THE NATIONAL Water Affairs Department says it is determined to protect water sources, especially wetlands, and has requested the developer of the Beach Club at Hout Bay to produce a wetland specialist’s report within 14 days, among other documents.

This follows its action last week when it gave the developer 48 hours to explain why it should not issue a directive to stop all further infilling of a disputed wetland area, remove all the fill already dumped and levelled, and rehabilitate the site to its natural state.

The developer of this controversial housing estate in the coastal dunes on the western bank of the Disa River, Really Useful Investments (Pty) Ltd, continues to insist that all the infilling work is being done legally in terms of an environmental plan approved by the provincial government.

This was confirmed to the Cape Argus again on Friday by its attorney, Johan du Plessis, who said: “My client is implementing an approved development plan authorising development on its property above the 50-year flood level, but is doing so under the supervision of an independent environmental control officer and in accordance with a construction phase environmental management plan approved by the provincial Department of Environmental Affairs and Development Planning.”

However, the 50-year flood level is now strongly disputed by the Hout Bay & Llandudno Environment Conservation Group, which had earlier made an unsuccessful bid in the Western Cape High Court to stop the developer’s earthmoving operation which it said included infilling of part of the wetlands linked to the estuary.

“Blue Scorpion” Thando Stimela, a compliance, monitoring and enforcement official at Water Affairs’ regional head office in Bellville, confirmed yesterday that the developer had responded to the department’s 48-hour demand, and had asked it not to issue a directive. However, the department had not been satisfied with the response, partly because some documentation was lacking.
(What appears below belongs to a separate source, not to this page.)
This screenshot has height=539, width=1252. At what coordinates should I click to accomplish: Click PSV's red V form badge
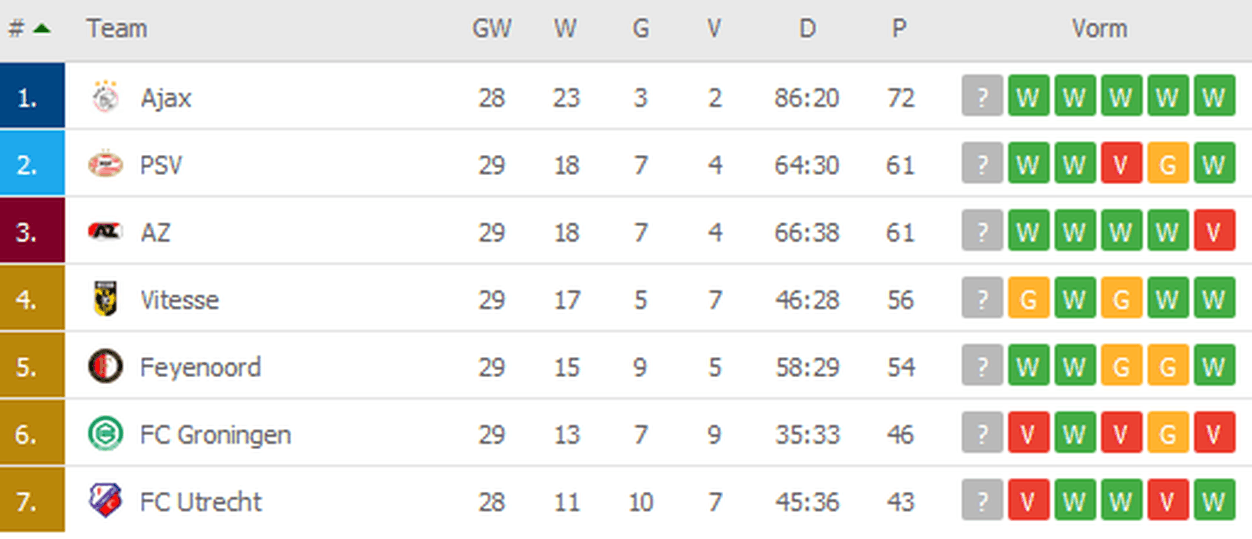(1121, 164)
After a discussion with the developer’s legal team, the developer had been given 14 days to supply the construction phase environmental management plan, as well as a wetland specialist’s report which included a delineation of the wetland. Also, the department had requested a diagram to be drawn up by a professional engineer, showing the 1:50-year flood line in the area.
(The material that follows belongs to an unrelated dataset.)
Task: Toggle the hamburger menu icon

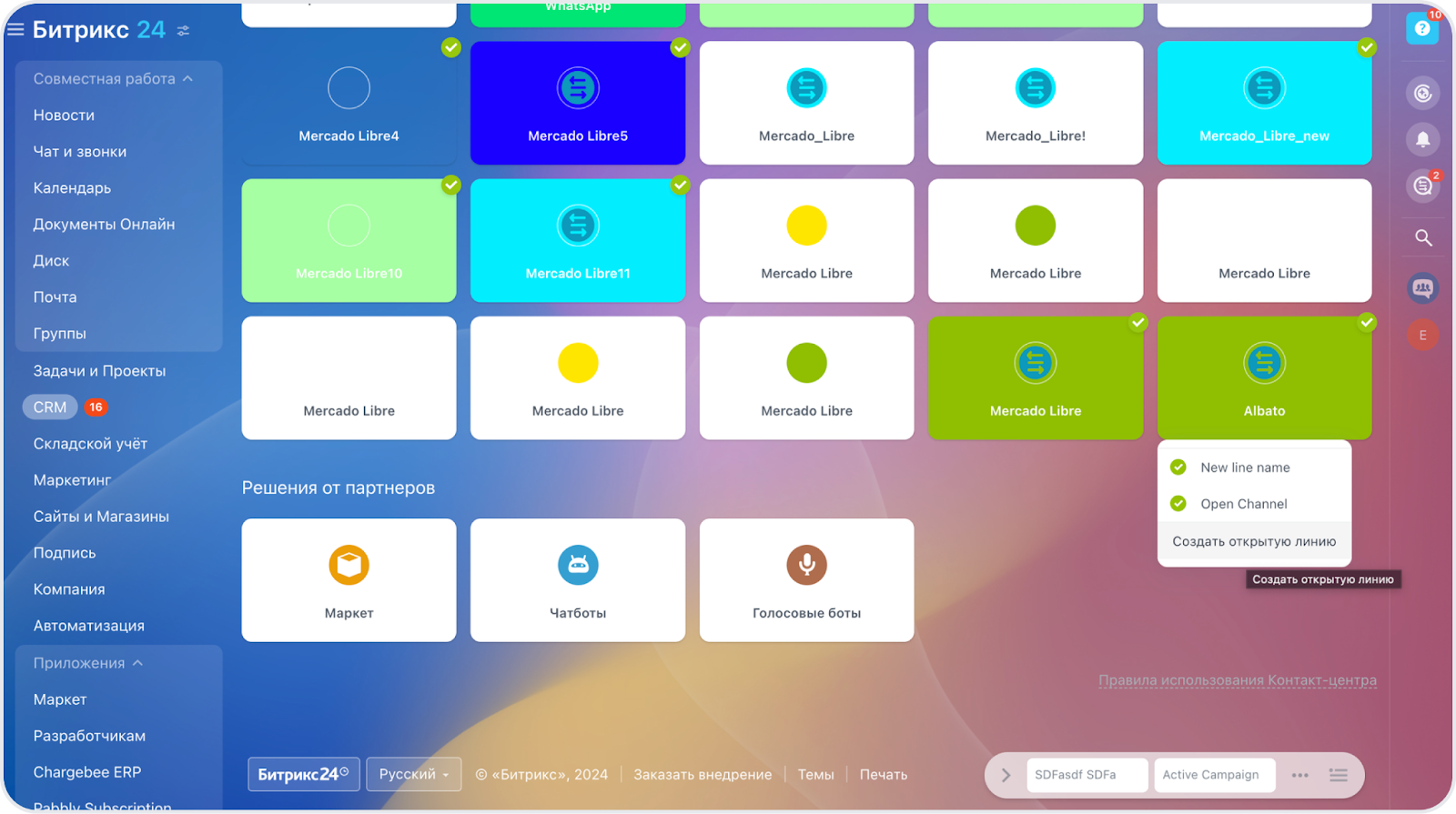Action: tap(15, 29)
“The reason we want this is because we want to satisfy ourselves about their EMP (environmental management plan),” Stimela said.

The City of Cape Town is working with the department to investigate an alleged failure by the Beach Club developer to comply with its order, issued last month in terms of the stormwater management by-law. This was to stop all further infilling in the disputed wetland area in the Disa River estuary, and to remove all fill already placed within the 1:100-year flood line.

City media manager Kylie Hatton confirmed “non-compliance with the stormwater notice”, and said its further efforts in this regard were being co-ordinated with the national Water Affairs Department.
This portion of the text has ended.